══ TASK INPUTS

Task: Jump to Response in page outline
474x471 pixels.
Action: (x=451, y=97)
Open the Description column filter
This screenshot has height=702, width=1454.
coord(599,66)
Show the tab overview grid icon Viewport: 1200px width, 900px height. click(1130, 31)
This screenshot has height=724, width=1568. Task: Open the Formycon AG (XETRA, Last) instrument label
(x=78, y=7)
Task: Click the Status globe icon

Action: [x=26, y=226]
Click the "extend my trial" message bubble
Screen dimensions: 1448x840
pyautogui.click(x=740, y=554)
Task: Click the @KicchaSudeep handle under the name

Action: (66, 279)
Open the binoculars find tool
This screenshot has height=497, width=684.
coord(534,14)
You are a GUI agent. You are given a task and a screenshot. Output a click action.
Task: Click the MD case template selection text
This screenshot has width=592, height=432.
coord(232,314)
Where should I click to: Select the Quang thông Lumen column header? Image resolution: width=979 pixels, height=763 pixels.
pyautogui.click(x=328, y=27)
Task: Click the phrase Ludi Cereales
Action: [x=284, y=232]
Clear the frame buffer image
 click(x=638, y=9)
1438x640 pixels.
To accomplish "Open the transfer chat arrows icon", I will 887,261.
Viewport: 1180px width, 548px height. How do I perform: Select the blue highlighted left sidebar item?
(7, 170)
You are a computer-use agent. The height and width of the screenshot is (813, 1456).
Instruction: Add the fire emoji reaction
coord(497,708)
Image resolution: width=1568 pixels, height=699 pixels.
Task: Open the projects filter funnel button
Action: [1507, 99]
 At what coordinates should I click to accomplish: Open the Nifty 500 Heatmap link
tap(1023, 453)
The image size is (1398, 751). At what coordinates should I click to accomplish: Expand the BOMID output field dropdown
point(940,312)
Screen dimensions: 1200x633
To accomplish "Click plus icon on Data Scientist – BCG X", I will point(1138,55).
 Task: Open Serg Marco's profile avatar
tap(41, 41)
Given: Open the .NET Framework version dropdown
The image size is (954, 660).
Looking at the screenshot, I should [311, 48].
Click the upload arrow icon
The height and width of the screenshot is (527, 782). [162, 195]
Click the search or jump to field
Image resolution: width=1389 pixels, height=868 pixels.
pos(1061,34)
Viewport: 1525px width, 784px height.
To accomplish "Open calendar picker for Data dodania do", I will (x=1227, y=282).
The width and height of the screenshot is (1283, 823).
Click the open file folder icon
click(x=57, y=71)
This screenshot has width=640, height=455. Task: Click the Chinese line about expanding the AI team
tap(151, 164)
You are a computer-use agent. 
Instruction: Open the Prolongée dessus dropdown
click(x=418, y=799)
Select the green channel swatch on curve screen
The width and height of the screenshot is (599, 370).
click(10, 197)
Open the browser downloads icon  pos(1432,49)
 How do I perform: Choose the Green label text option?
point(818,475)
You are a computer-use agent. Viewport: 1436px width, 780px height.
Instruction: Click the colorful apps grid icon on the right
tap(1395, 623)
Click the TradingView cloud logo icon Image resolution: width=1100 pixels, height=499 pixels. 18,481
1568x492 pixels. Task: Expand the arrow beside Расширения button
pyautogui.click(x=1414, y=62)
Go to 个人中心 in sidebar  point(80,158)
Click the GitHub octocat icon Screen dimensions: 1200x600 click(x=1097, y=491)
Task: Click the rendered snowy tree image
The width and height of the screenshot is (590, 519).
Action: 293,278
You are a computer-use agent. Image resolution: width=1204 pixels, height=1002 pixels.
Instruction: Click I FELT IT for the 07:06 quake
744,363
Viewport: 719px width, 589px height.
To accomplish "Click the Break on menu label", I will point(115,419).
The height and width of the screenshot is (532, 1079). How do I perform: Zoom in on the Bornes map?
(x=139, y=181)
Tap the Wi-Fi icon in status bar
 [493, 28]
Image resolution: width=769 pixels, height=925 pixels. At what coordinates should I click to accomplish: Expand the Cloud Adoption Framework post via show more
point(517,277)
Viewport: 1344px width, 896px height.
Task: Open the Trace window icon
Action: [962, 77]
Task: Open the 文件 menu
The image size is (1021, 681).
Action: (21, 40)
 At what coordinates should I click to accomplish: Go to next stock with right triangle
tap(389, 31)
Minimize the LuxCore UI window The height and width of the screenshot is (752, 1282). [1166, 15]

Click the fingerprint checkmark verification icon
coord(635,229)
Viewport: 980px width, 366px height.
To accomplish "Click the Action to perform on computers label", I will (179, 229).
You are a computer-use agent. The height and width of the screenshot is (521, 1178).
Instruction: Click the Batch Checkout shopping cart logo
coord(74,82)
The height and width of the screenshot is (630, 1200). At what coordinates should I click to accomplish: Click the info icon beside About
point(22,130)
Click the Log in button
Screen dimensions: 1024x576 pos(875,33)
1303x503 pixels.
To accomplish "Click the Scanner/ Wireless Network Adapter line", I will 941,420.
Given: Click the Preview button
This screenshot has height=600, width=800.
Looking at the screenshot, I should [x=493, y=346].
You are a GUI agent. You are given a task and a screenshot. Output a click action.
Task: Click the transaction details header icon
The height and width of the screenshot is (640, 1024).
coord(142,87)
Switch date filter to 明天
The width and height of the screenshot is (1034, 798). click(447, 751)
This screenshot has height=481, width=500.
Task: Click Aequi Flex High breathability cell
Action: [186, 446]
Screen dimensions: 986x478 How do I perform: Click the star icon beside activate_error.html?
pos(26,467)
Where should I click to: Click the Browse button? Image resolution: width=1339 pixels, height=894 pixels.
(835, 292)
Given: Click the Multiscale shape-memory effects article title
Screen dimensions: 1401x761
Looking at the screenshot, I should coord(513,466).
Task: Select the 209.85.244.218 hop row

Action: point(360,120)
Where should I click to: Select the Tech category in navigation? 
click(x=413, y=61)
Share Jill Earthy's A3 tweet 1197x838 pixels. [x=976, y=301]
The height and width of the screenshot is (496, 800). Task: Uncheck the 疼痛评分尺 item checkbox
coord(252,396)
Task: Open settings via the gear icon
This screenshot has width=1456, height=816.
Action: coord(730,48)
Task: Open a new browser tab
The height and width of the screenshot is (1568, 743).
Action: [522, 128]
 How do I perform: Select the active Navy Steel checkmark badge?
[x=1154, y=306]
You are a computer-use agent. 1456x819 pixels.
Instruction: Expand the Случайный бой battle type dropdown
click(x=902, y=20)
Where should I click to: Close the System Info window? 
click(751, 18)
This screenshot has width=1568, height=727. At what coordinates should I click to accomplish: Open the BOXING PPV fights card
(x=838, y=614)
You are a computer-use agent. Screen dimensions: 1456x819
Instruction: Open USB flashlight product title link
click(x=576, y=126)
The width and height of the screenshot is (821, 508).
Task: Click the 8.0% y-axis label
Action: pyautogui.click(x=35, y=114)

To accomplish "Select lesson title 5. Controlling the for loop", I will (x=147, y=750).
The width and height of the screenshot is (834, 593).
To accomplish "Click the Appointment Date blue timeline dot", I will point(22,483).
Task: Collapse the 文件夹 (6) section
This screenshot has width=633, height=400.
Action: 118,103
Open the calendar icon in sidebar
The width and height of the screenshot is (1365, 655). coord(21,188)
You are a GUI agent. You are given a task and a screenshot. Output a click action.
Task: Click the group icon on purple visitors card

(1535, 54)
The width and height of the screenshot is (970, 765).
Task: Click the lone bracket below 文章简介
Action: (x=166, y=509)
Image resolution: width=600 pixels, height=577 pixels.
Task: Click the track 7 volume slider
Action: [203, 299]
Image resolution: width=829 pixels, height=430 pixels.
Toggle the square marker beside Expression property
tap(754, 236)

════

- **WHAT YOU WILL DO**
If a line appears above, it belongs in your answer, printed exactly.

- **ANSWER SPACE**
Task: Jump to Response in page outline
474x471 pixels.
Action: (x=451, y=97)
Open the Description column filter
This screenshot has height=702, width=1454.
coord(599,66)
Show the tab overview grid icon Viewport: 1200px width, 900px height. click(1130, 31)
This screenshot has height=724, width=1568. Task: Open the Formycon AG (XETRA, Last) instrument label
(x=78, y=7)
Task: Click the Status globe icon

Action: [x=26, y=226]
Click the "extend my trial" message bubble
Screen dimensions: 1448x840
pyautogui.click(x=740, y=554)
Task: Click the @KicchaSudeep handle under the name

Action: (66, 279)
Open the binoculars find tool
This screenshot has height=497, width=684.
coord(534,14)
You are a GUI agent. You are given a task and a screenshot. Output a click action.
Task: Click the MD case template selection text
This screenshot has width=592, height=432.
coord(232,314)
Where should I click to: Select the Quang thông Lumen column header? Image resolution: width=979 pixels, height=763 pixels.
pyautogui.click(x=328, y=27)
Task: Click the phrase Ludi Cereales
Action: [x=284, y=232]
Clear the frame buffer image
 click(x=638, y=9)
1438x640 pixels.
To accomplish "Open the transfer chat arrows icon", I will 887,261.
Viewport: 1180px width, 548px height. How do I perform: Select the blue highlighted left sidebar item?
(7, 170)
You are a computer-use agent. The height and width of the screenshot is (813, 1456).
Instruction: Add the fire emoji reaction
coord(497,708)
Image resolution: width=1568 pixels, height=699 pixels.
Task: Open the projects filter funnel button
Action: [1507, 99]
 At what coordinates should I click to accomplish: Open the Nifty 500 Heatmap link
tap(1023, 453)
The image size is (1398, 751). At what coordinates should I click to accomplish: Expand the BOMID output field dropdown
point(940,312)
Screen dimensions: 1200x633
To accomplish "Click plus icon on Data Scientist – BCG X", I will point(1138,55).
 Task: Open Serg Marco's profile avatar
tap(41, 41)
Given: Open the .NET Framework version dropdown
The image size is (954, 660).
Looking at the screenshot, I should [311, 48].
Click the upload arrow icon
The height and width of the screenshot is (527, 782). [162, 195]
Click the search or jump to field
Image resolution: width=1389 pixels, height=868 pixels.
pos(1061,34)
Viewport: 1525px width, 784px height.
To accomplish "Open calendar picker for Data dodania do", I will (x=1227, y=282).
The width and height of the screenshot is (1283, 823).
Click the open file folder icon
click(x=57, y=71)
This screenshot has width=640, height=455. Task: Click the Chinese line about expanding the AI team
tap(151, 164)
You are a computer-use agent. 
Instruction: Open the Prolongée dessus dropdown
click(x=418, y=799)
Select the green channel swatch on curve screen
The width and height of the screenshot is (599, 370).
click(10, 197)
Open the browser downloads icon  pos(1432,49)
 How do I perform: Choose the Green label text option?
point(818,475)
You are a computer-use agent. Viewport: 1436px width, 780px height.
Instruction: Click the colorful apps grid icon on the right
tap(1395, 623)
Click the TradingView cloud logo icon Image resolution: width=1100 pixels, height=499 pixels. 18,481
1568x492 pixels. Task: Expand the arrow beside Расширения button
pyautogui.click(x=1414, y=62)
Go to 个人中心 in sidebar  point(80,158)
Click the GitHub octocat icon Screen dimensions: 1200x600 click(x=1097, y=491)
Task: Click the rendered snowy tree image
The width and height of the screenshot is (590, 519).
Action: 293,278
You are a computer-use agent. Image resolution: width=1204 pixels, height=1002 pixels.
Instruction: Click I FELT IT for the 07:06 quake
744,363
Viewport: 719px width, 589px height.
To accomplish "Click the Break on menu label", I will point(115,419).
The height and width of the screenshot is (532, 1079). How do I perform: Zoom in on the Bornes map?
(x=139, y=181)
Tap the Wi-Fi icon in status bar
 [493, 28]
Image resolution: width=769 pixels, height=925 pixels. At what coordinates should I click to accomplish: Expand the Cloud Adoption Framework post via show more
point(517,277)
Viewport: 1344px width, 896px height.
Task: Open the Trace window icon
Action: [962, 77]
Task: Open the 文件 menu
The image size is (1021, 681).
Action: (21, 40)
 At what coordinates should I click to accomplish: Go to next stock with right triangle
tap(389, 31)
Minimize the LuxCore UI window The height and width of the screenshot is (752, 1282). [1166, 15]

Click the fingerprint checkmark verification icon
coord(635,229)
Viewport: 980px width, 366px height.
To accomplish "Click the Action to perform on computers label", I will (179, 229).
You are a computer-use agent. The height and width of the screenshot is (521, 1178).
Instruction: Click the Batch Checkout shopping cart logo
coord(74,82)
The height and width of the screenshot is (630, 1200). At what coordinates should I click to accomplish: Click the info icon beside About
point(22,130)
Click the Log in button
Screen dimensions: 1024x576 pos(875,33)
1303x503 pixels.
To accomplish "Click the Scanner/ Wireless Network Adapter line", I will 941,420.
Given: Click the Preview button
This screenshot has height=600, width=800.
Looking at the screenshot, I should [x=493, y=346].
You are a GUI agent. You are given a task and a screenshot. Output a click action.
Task: Click the transaction details header icon
The height and width of the screenshot is (640, 1024).
coord(142,87)
Switch date filter to 明天
The width and height of the screenshot is (1034, 798). click(447, 751)
This screenshot has height=481, width=500.
Task: Click Aequi Flex High breathability cell
Action: [186, 446]
Screen dimensions: 986x478 How do I perform: Click the star icon beside activate_error.html?
pos(26,467)
Where should I click to: Click the Browse button? Image resolution: width=1339 pixels, height=894 pixels.
(835, 292)
Given: Click the Multiscale shape-memory effects article title
Screen dimensions: 1401x761
Looking at the screenshot, I should coord(513,466).
Task: Select the 209.85.244.218 hop row

Action: point(360,120)
Where should I click to: Select the Tech category in navigation? 
click(x=413, y=61)
Share Jill Earthy's A3 tweet 1197x838 pixels. [x=976, y=301]
The height and width of the screenshot is (496, 800). Task: Uncheck the 疼痛评分尺 item checkbox
coord(252,396)
Task: Open settings via the gear icon
This screenshot has width=1456, height=816.
Action: coord(730,48)
Task: Open a new browser tab
The height and width of the screenshot is (1568, 743).
Action: [522, 128]
 How do I perform: Select the active Navy Steel checkmark badge?
[x=1154, y=306]
You are a computer-use agent. 1456x819 pixels.
Instruction: Expand the Случайный бой battle type dropdown
click(x=902, y=20)
Where should I click to: Close the System Info window? 
click(751, 18)
This screenshot has width=1568, height=727. At what coordinates should I click to accomplish: Open the BOXING PPV fights card
(x=838, y=614)
You are a computer-use agent. Screen dimensions: 1456x819
Instruction: Open USB flashlight product title link
click(x=576, y=126)
The width and height of the screenshot is (821, 508).
Task: Click the 8.0% y-axis label
Action: pyautogui.click(x=35, y=114)

To accomplish "Select lesson title 5. Controlling the for loop", I will (x=147, y=750).
The width and height of the screenshot is (834, 593).
To accomplish "Click the Appointment Date blue timeline dot", I will point(22,483).
Task: Collapse the 文件夹 (6) section
This screenshot has width=633, height=400.
Action: 118,103
Open the calendar icon in sidebar
The width and height of the screenshot is (1365, 655). coord(21,188)
You are a GUI agent. You are given a task and a screenshot. Output a click action.
Task: Click the group icon on purple visitors card

(1535, 54)
The width and height of the screenshot is (970, 765).
Task: Click the lone bracket below 文章简介
Action: (x=166, y=509)
Image resolution: width=600 pixels, height=577 pixels.
Task: Click the track 7 volume slider
Action: [203, 299]
Image resolution: width=829 pixels, height=430 pixels.
Toggle the square marker beside Expression property
tap(754, 236)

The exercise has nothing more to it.